I love research. Maybe it's the lawyer in me, but for whatever reason, I really enjoy the process of digging out an answer. I believe it's also a critical aspect of business development -- arming oneself with research and information is a tremendous force multiplier. The more you know about a market, a client, a competitor, the more focused and therefore effective your efforts will be.
All well and good. The problem, however, is that research takes time and money. As my practice grows, as much as I love it, I cannot justify taking a few hours to figure something out, unless it's really a crisis.

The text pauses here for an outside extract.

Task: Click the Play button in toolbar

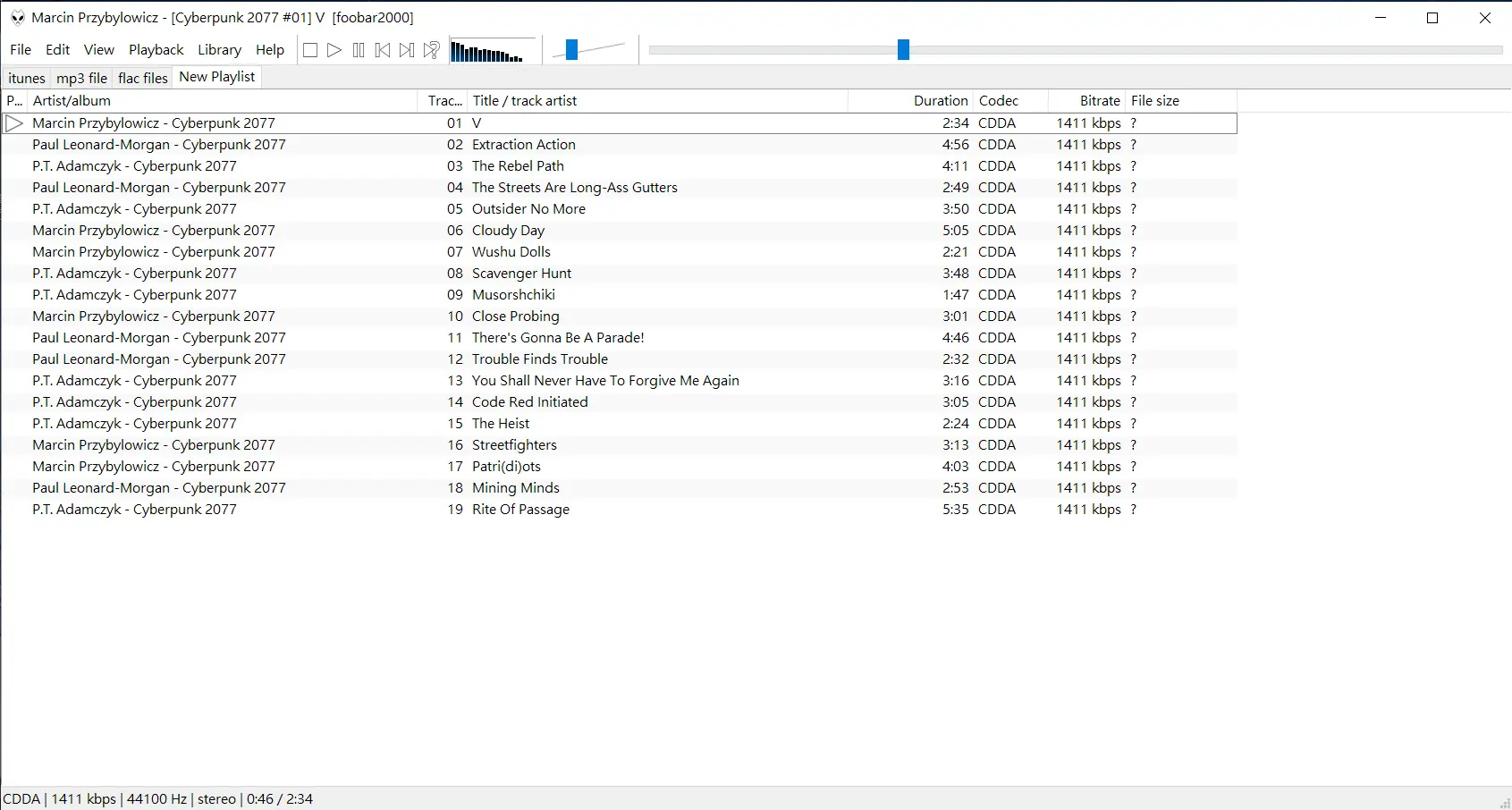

Fundamentally, this is a time-management problem. I do not have much time, so I need to be very mindful of what I devote it to. Sound familiar? There are many, many personal productivity blogs that address this issue, of course, and some of them have very elegant approaches to analyzing time expenditures. For example: http://www.wynia.org/wordpress/?p=145
However, most of these posts are about tasks rather than research. Ferreting out information is a very different kind of work than, say, getting your car serviced because the more research you do, the more research you realize you need to do. If you enjoy it, you can easily get sucked into it far too deeply.
Here's an example. I was at a holiday concert this past Christmas, and a couple of the songs they performed were of the kind of Jewish/Hebrew/Eastern Europen music you hear in "Fiddler on the Roof". I don't know any better way to describe it, because I don't know much about this kind of music. It seems to come in two categories -- joyful, and mournful. And although I am almost perfectly ignorant about it, I know it when I hear it.
And as I sat there listening, I had a thought. If I had a great deal of money, I would hire a couple of people whose full-time job would be to research subjects like this -- things that interested me, but that I didn't have the time to research myself. In the case of this music, I'd send out an email describing the music, and telling them that I wanted a ten-page report on it: sources, instruments, historical meaning, characteristics, typical themes and so on. I would also request a CD burned with twenty or so examples of this music. Then, rather than spending the day digging, I'd simply read the report, and I'd know what I needed to in half an hour.
Last night, I was relating this fantasy to Chris Burry, a friend of mine, and in typical Chris fashion (I talk a lot; Chris doesn't talk, which is why we're such good friends -- opposites attract) he said "That's Google Answers." And he was right. I tried it out last night, and I'm addicted.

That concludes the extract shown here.